Founded in 1897, the Saturday Club of Kingston is now an informal, interdisciplinary group keen to hear new scholarly work presented in an accessible manner to a non-expert audience.
At its founding, membership was limited to a small group of secretly elected (male) professors –deemed “distinguished” by their peers. Usually they were department heads or deans, from sciences, professions and the humanities. Meetings took place every other Saturday night in the members’ private homes; spouses were welcome only for preparing and serving the tea and cakes following (strictly teetotal). The paper usually occupied thirty to forty minutes and an equivalent time was devoted to questions. A secretary took minutes, which would be read at the following meeting as a permanent record and to allow those who’d missed the previous talk to catch up. Each member was expected to host or speak on alternate years. Every spring a modest “banquet” featured a member as an after-dinner speaker, and spouses were included.

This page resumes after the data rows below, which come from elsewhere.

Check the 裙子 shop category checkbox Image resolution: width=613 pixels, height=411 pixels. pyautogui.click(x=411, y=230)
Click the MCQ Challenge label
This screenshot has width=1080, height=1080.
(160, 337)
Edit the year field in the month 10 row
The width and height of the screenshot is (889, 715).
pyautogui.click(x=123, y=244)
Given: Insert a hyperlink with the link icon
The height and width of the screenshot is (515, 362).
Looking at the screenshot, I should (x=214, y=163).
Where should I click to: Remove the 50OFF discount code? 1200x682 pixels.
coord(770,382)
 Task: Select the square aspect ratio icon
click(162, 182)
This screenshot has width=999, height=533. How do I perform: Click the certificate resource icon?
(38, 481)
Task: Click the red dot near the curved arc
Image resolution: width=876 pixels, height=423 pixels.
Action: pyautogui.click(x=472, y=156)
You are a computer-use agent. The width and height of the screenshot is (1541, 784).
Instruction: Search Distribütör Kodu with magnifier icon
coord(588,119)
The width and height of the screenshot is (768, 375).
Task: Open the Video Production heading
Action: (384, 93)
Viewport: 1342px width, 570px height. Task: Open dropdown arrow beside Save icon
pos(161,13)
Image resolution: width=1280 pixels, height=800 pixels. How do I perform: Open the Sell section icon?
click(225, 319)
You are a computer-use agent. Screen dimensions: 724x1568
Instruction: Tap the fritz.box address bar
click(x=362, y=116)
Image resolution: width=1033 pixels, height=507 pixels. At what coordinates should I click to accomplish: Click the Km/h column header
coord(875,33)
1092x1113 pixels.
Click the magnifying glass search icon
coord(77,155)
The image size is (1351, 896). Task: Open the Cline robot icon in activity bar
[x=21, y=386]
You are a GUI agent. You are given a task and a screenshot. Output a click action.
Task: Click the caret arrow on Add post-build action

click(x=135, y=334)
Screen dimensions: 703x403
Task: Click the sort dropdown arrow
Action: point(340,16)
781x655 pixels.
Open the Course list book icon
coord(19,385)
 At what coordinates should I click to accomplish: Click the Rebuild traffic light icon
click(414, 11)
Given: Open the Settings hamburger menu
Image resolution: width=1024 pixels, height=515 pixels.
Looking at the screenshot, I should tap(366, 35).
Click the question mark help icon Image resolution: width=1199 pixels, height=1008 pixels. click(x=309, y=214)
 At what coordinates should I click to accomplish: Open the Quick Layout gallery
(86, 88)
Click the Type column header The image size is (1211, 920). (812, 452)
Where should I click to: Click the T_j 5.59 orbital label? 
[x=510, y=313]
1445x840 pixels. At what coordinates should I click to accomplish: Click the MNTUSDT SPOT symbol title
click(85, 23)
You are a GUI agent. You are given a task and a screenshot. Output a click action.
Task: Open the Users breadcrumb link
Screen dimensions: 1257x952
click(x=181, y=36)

The secretaries were often literary scholars from the English department. Their minutes could be tiny prose masterpieces, although former speakers often marvelled at how their words and ideas had been received and distorted. One secretary delivered all his minutes in verse.
the one hundredth anniverary was
In the late 1980s, the Club was aware of its aging male demographic. It actively sought women and younger members, although many declined to join suspecting chauvinism, elitism, or both. Also women and young people were less willing to be away from their families on Saturday nights. Gradually “membership” was opened, spouses and friends were welcomed, elections were abolished, meetings moved to Mondays, evenings changed to late afternoons, and the private homes gave way to academic rooms. At the same time, the “scribe job” was shared among the group, until eventually it too was replaced by an abstract provided by the speaker.
For the 120th anniversary in 2017-18, the Saturday Club decided to announce the meetings more publicly and to build a website, declaring there and in social media what had been happening already for years.
Two things remain:
1. titles of the talks are deliberately and provocatively cryptic although clues as to subject matter can be intimated from the speaker’s identity; and
2. talks must be accessible to non-experts while devoted research that (preferably) has not yet been published.